Here's what he said, at a 1998 Republican Senate fund-raiser.
"Why is Chelsea Clinton so ugly?
Because her father is Janet Reno."
Here's why practically no voter outside the blog world knows that he made that "joke":
(continued)
At the bottom of this diary is a link to an article by David Corn, formerly a writer for Salon. He broke the story back in 1998, at a time when other newspapers considered McCain's joke too vicious to print. But at the time, McCain apologized in print to President Clinton for telling the joke (though his print apology did not say what the joke was, or was about.)
So far as I know, McCain's never apologized to Hillary, Chelsea, or Reno.
I don't really know what else to write about this. Take a look at the news outlets mentioned in the article that refused to print the joke because it was just too vicious. The irony seems to be that if the joke was a little less "vicious," they might have printed it and it might have crippled McCain's reputation as an honorable man.
The author was correct, back in 1998. Most voters still don't know that McCain's a guy who would make a joke like that. The fact that's he told this joke has been printed on the web--I found an instance of it in "Wikiquote," for example.
But most voters will not know about this aspect of McCain when they vote this fall. They don't know that he's a guy who uses the word "c--t" to describe his wife--in public.
They don't, because the media won't report it. And it's important that voters do know that things like this occur. A person who would make a joke like that at a political fundraiser, is a hater. A U.S. Senator who would make a joke like that publicly, is an arrogant hater. The joke's not even clever enough to laugh at--it's just a release for the hatred of the teller and the audience that would laugh at it.
There isn't any cultural tradition in which it's acceptable to tell a joke like that, or acceptable to laugh at it.

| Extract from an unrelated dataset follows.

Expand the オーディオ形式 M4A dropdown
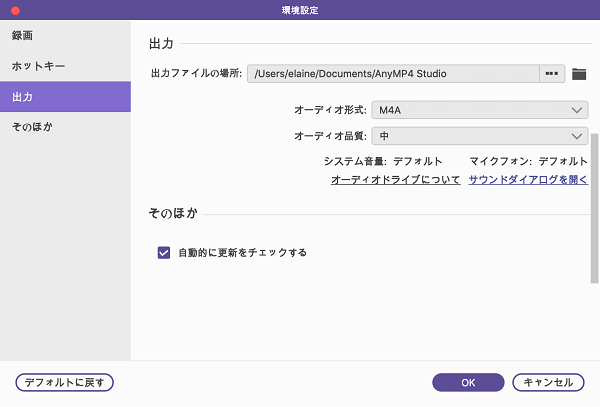 [x=478, y=110]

If one of the candidates for president is a hater, if one of the major political parties is led by haters who would laugh at a joke like this while attending an official event--the traditional media needs to tell the voters that. Because most of the voters do not want to be led by a bunch of secret haters.

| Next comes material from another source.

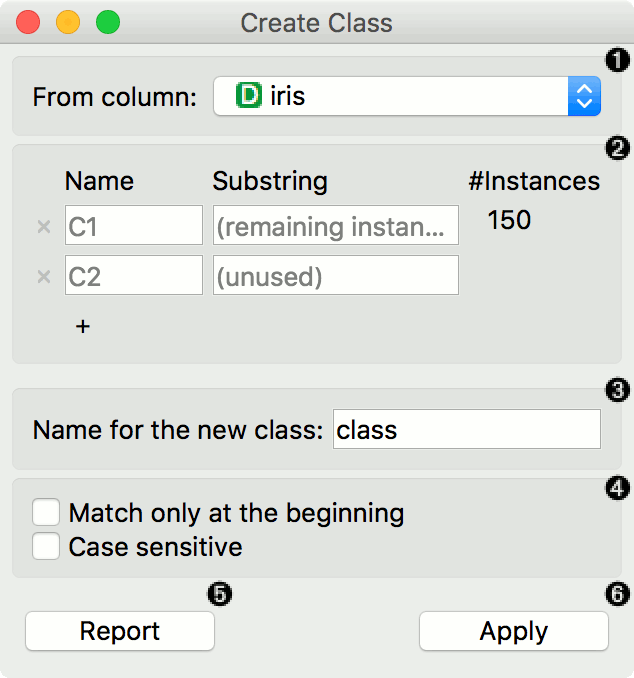Click the numbered marker 2 badge
634x678 pixels.
tap(617, 149)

I can only conclude that traditional media are covering for McCain in this matter; as in the "she's a c--t" matter. McCain may have developed the perfect political strategy. Instead of making slightly off-color remarks that the press will print and circulat, vent in the most vicious way possible--with the serene assurance that the press will pretend it never happened.
Of course, this only works if you are a Republican. But if the traditional media doesn't print or broadcast "the joke," or "the c--t" thing--"it never really happened, for most voters"--even though we know it did happen. And McCain can stay alive, in the polls.